A teenage patient with progressive hemifacial atrophy was imaged as the disease progressed. Six years prior, he noted left temple and scalp atrophy and alopecia, with similar changes on the right side a year later. He was diagnosed with bilateral progressive hemifacial atrophy and was treated with pulse intravenous methylprednisolone and subcutaneous methotrexate, which were later tapered and discontinued after disease stabilization. As a late teenager, he developed right temple disease progression and the medications were resumed. 3D images were evaluated using mirror-image analysis (Fig 2), revealing a decreased volume in the right temple compared with the left. Subsequent evaluations 3, 6, and 9 months following treatment reinitiation showed stable volumetric heat maps, corroborating disease stabilization.

Fig 2

Case 2: Boy with bilateral hemifacial atrophy presenting with disease flare of the right temple. Frontal, three-quarters, and lateral views of 3D photographs shown at 4 time points using mirror-image analysis. Yellow indicates minor and red indicates greater volume deficiency on the heat map side compared with the contralateral side. At age 18, before resuming treatment, 3D imaging captured right temple volume deficiency compared with the left (1A-1C). Minor asymmetry of the lateral chin was also noted. Imaging 3 (2A-2C), 6 (3A-3C), and 9 (4A-4C) months following retreatment showed a nearly identical pattern of atrophy without evidence of disease progression.

Discussion

Existing tools to track disease progression in craniofacial morphea are limited. Assessment traditionally relies on 2-dimensional photography, clinical notes, and provider/patient recall. Inventories such as the Localized Scleroderma Cutaneous Assessment Tool are helpful globally but not designed to detect subtle evolving facial atrophy. Comparing 2-dimensional photographs from multiple time points is often confounded by inconsistent facial expression, interval growth, and weight changes.

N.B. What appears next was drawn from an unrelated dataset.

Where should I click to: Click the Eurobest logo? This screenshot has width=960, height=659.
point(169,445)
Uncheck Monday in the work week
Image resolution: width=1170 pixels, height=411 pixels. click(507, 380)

3D photography can help assess patients with craniofacial morphea by volumetrically assessing facial contours. Comparing the mirrored face at sequential time points detects relative asymmetry while controlling for growth and maturity. In Case 1, 3D imaging confirmed disease stability amid ongoing pediatric development. In Case 2, it confirmed the stabilization of a fully grown adolescent’s disease. In both cases, 3D imaging complemented the clinical assessment by detecting stabilization or progression, thereby helping tailor medical management and aiding decision-making regarding preparedness for facial reconstruction. Surgical intervention is typically deferred until the disease has been stable for at least 2 years, although timing considerations remain an area of ongoing investigation.

While this study was performed using a stationary 3D camera, technological advances have enabled the development of portable 3D cameras, which may make the implementation of this imaging even easier to incorporate into dermatology and rheumatology clinic locations, where patients are often primarily treated. With either stationary or portable cameras, the imaging analyses can be conducted by a seasoned clinical or research assistant within 5-10 minutes and could be incorporated into immediate decision-making in the clinic.

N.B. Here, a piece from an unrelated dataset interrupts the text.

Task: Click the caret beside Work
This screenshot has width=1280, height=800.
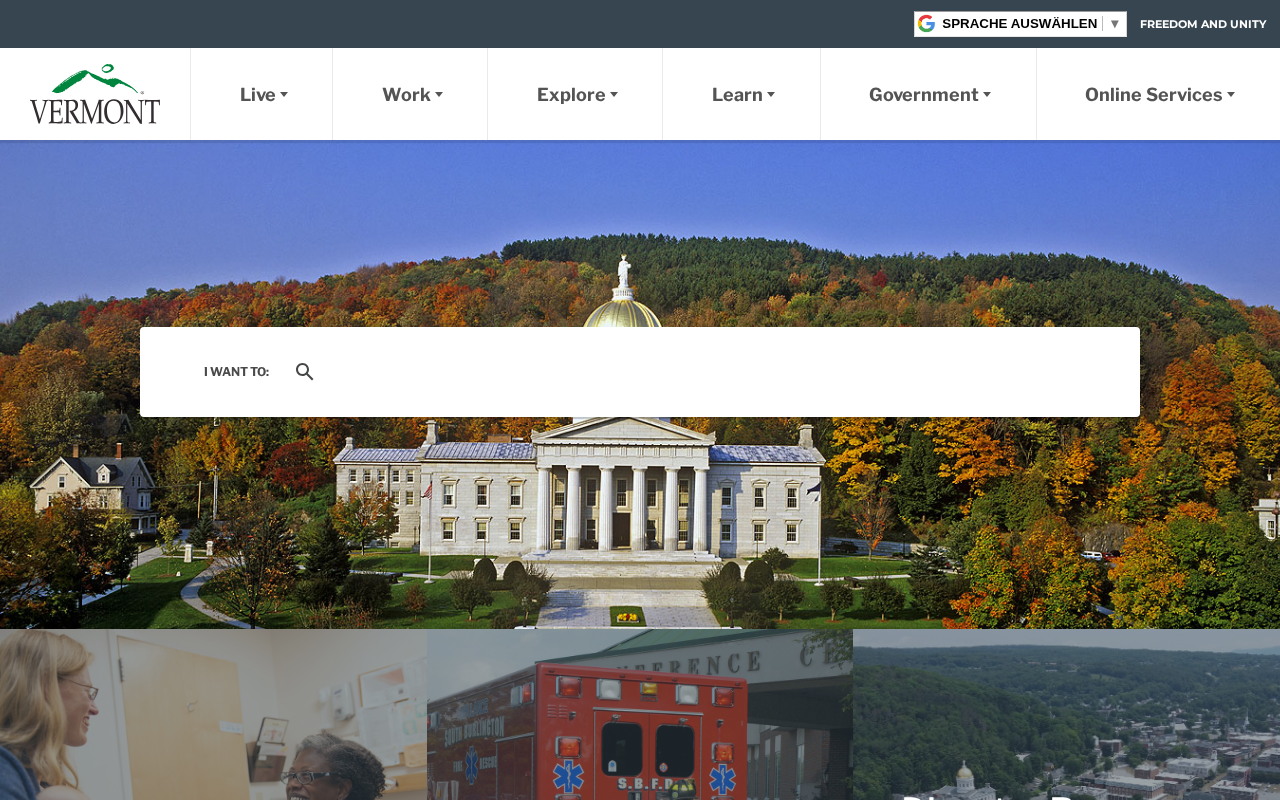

This preliminary report on 3D photography demonstrates clinical usefulness in following patients with craniofacial morphea and warrants further investigation to help care for patients with this challenging orphan disease.

Conflicts of interest

Dr Dedeoglu receives consulting fees from Novartis and royalties from UptoDate. Dr Ganske serves as an uncompensated member of the governing board of The Foundation for Faces of Children. Authors Cappitelli, Langa, Min, Torok, and Vleugels have no conflicts of interest to declare.